Early bloomers

The yuccas are just blooming and one cactus is about to bloom

The sky has been so beautiful

Looking back on Antelope Mountain, which I passed yesterday, and the Santa Catalinas (with snow) in the background

Gotta go find some water


Cholla City

Since I dropped into the low desert it’s all about cacti, particularly chollas, and wildflower.

This shot shows the Catalina Mountains in the distance – I came over them three days ago

Right now I’m sitting among cacti

The chainfruit cholla is the king here

The plant kind of glows in the right light

It drops little baby chollas everywhere and my inflatable sleeping pad is at great risk!!

This is a superbloom year based on the wet winter and in some areas the desert floor is carpeted

A few more of the day yesterday

There’s no shade except near a large cholla

This place is incredible!!

Trail magic:

Above you can see what saguaro roots look like

Gotta push on



Left the mighty Santa Catalina Mountains behind

Hiked down the oracle ridge trail into the small town of oracle where I met a hotel owner and trail angel named Marney

On the way down the ridge I was reunited with Maureen and Kim who were just starting a southbound section and brought me a hot lunch – talk about trail angels!!

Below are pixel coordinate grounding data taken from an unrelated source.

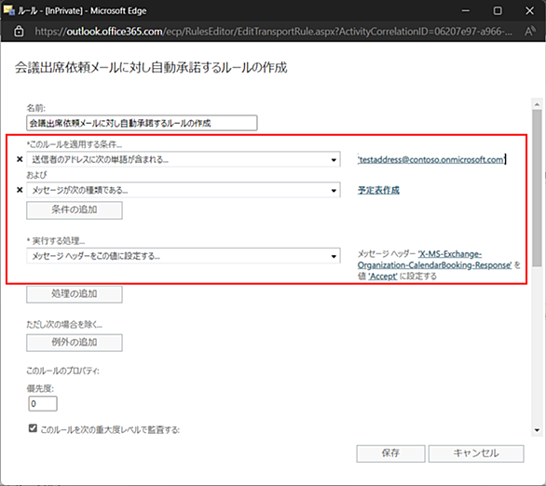Click the 保存 button
The height and width of the screenshot is (486, 546).
[x=390, y=453]
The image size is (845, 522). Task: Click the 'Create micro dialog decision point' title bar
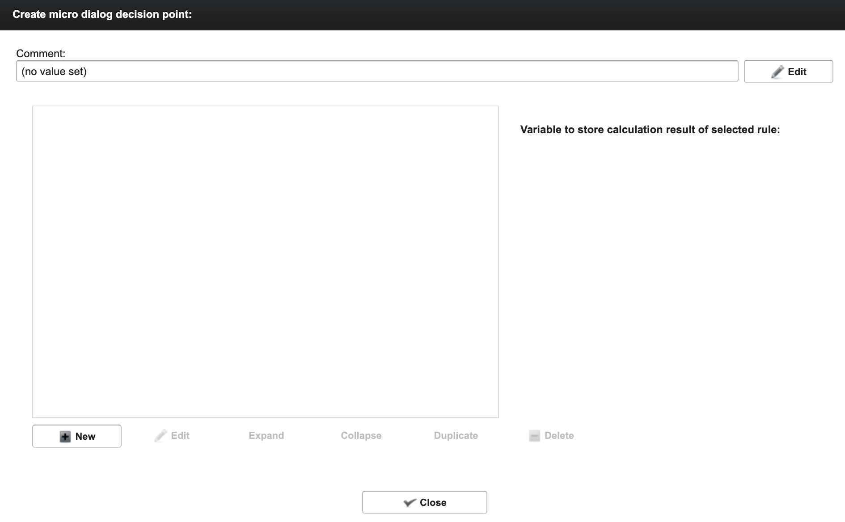pyautogui.click(x=102, y=14)
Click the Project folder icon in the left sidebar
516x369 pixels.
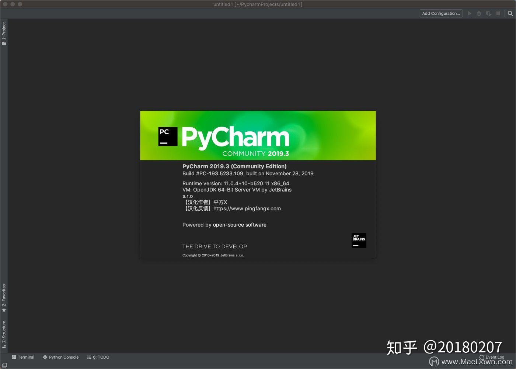(4, 43)
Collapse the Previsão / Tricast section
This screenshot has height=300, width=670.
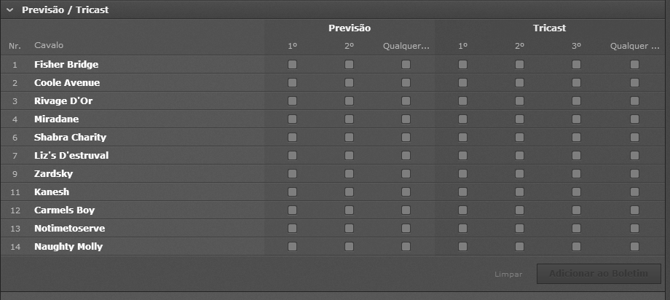pos(10,10)
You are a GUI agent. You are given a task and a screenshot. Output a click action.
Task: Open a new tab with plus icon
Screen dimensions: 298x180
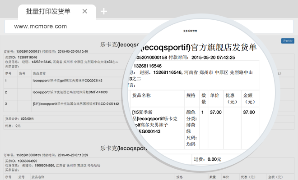click(x=104, y=11)
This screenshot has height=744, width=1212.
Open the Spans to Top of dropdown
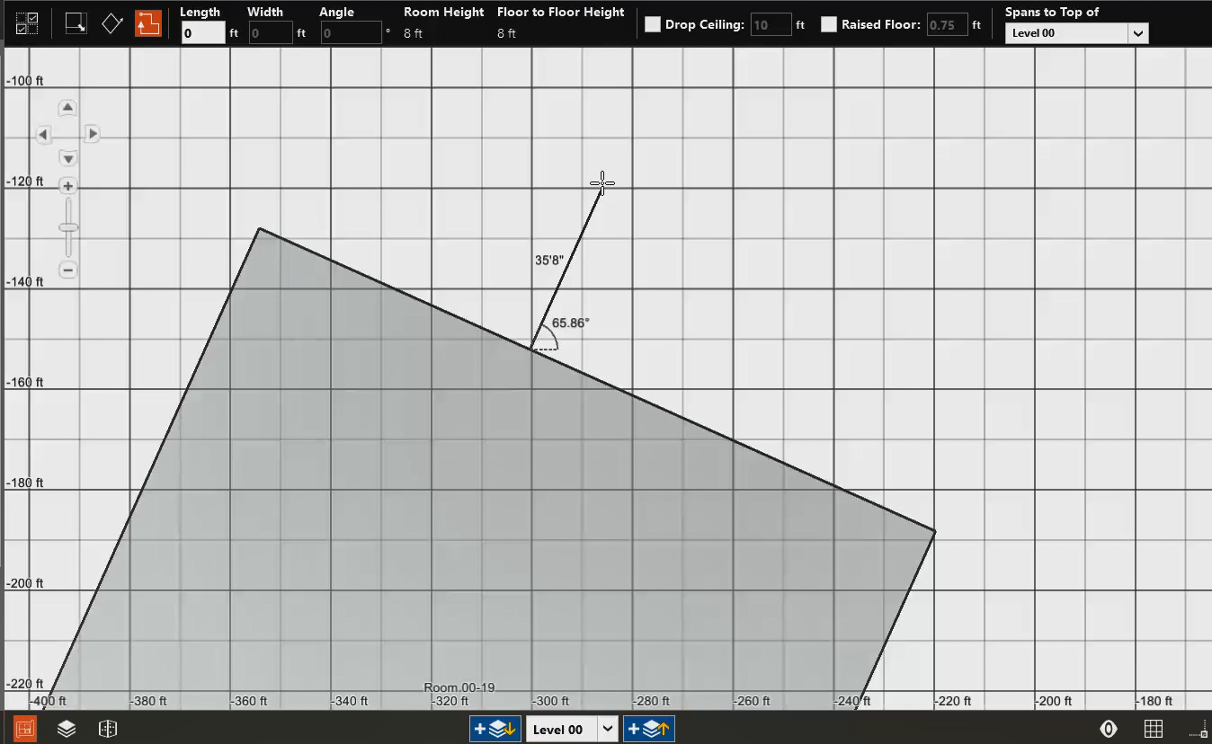[1076, 33]
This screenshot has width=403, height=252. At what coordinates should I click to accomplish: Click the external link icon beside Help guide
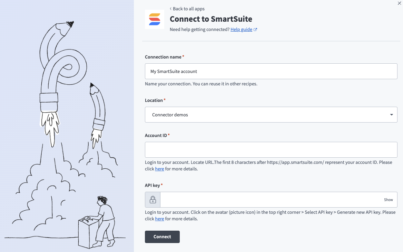255,29
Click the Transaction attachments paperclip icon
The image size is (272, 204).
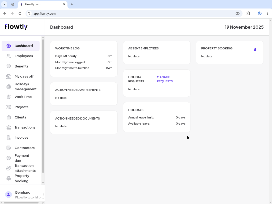click(x=8, y=168)
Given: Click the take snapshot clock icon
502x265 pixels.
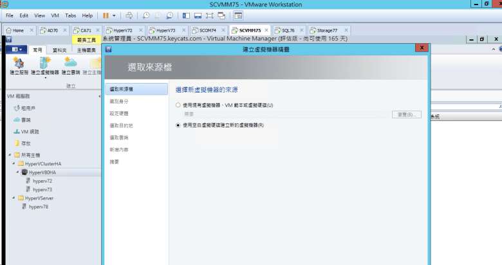Looking at the screenshot, I should coord(145,15).
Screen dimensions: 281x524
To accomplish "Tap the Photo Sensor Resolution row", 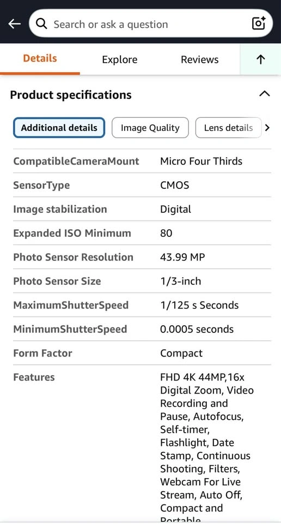I will click(142, 257).
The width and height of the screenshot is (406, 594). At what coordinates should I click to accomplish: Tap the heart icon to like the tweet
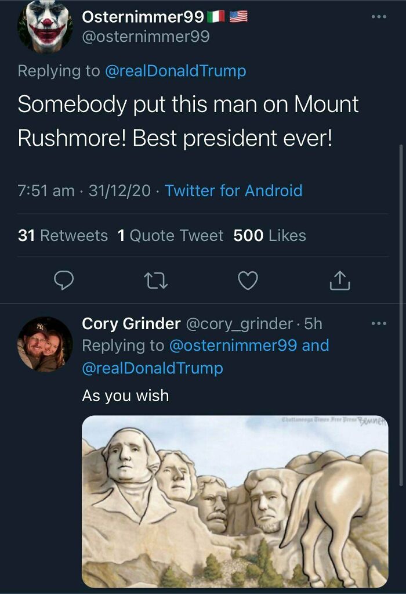[247, 280]
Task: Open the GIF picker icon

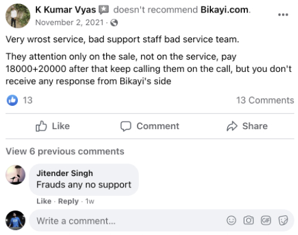Action: coord(266,220)
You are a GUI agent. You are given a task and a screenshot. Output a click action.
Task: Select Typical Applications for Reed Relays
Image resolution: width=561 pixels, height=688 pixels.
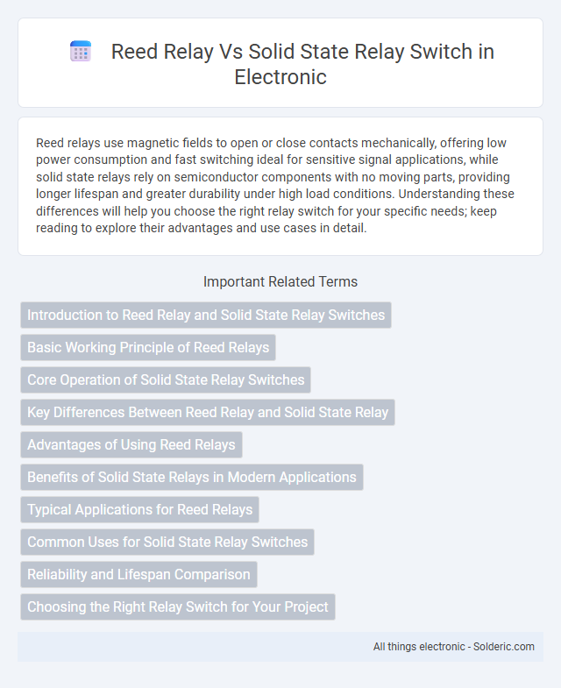[x=139, y=510]

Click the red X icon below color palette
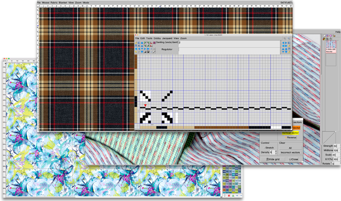pyautogui.click(x=229, y=196)
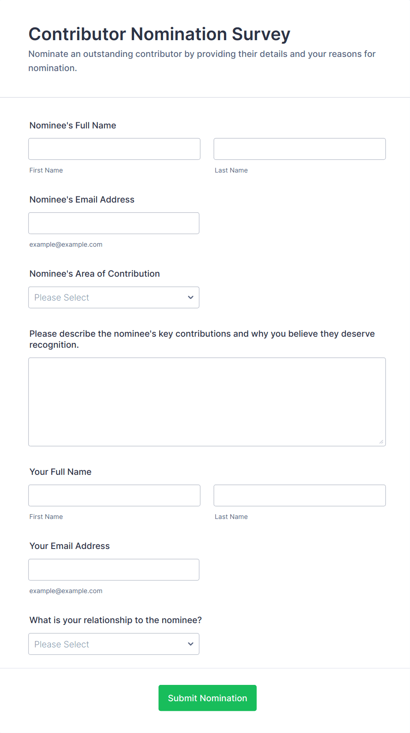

Wanted to share with you some images of cactus skeletons

And some rock formations in the Wilderness of Rocks in the Catalinas

And a few more lucky finds

All for now

I’m entering a low desert area – heading for the town of Kearny

Enjoy the day!!



Rolled into Tucson Tuesday after and was rescued by my daughter Becca – stayed with her until Thursday morning – resting and resupplying

Coming into Tucson was gently rolling grasslands

Yesterday I began a big climb up into the Santa Catalina Mountains.

I thought the rubber tire restriction was odd

As I climbed I saw many indicators of spring

See the moon setting?

If not, follow the charred snag

The sky was fabulous

Some great flowers

And cacti

Some odd wood shapes

Here’s where I am now overlooking Tucson

Quite the day!!



Resupplying in Tucson today and it occurred to me that I hadn’t mentioned two pieces of gear that I’ve been using that are new on this AZT trip.

One is a small solar panel that sits on top of my backpack and charges a battery that keeps my cell phone and headlamp charged. Has worked great so far in keeping them running

The other is my new tent that weighs only one pound, and is supported by my trekking poles.

Trying to keep up on the latest trends,


Leaving the Rincon Mountains

Climbed up and over the 8000+ feet Rincons.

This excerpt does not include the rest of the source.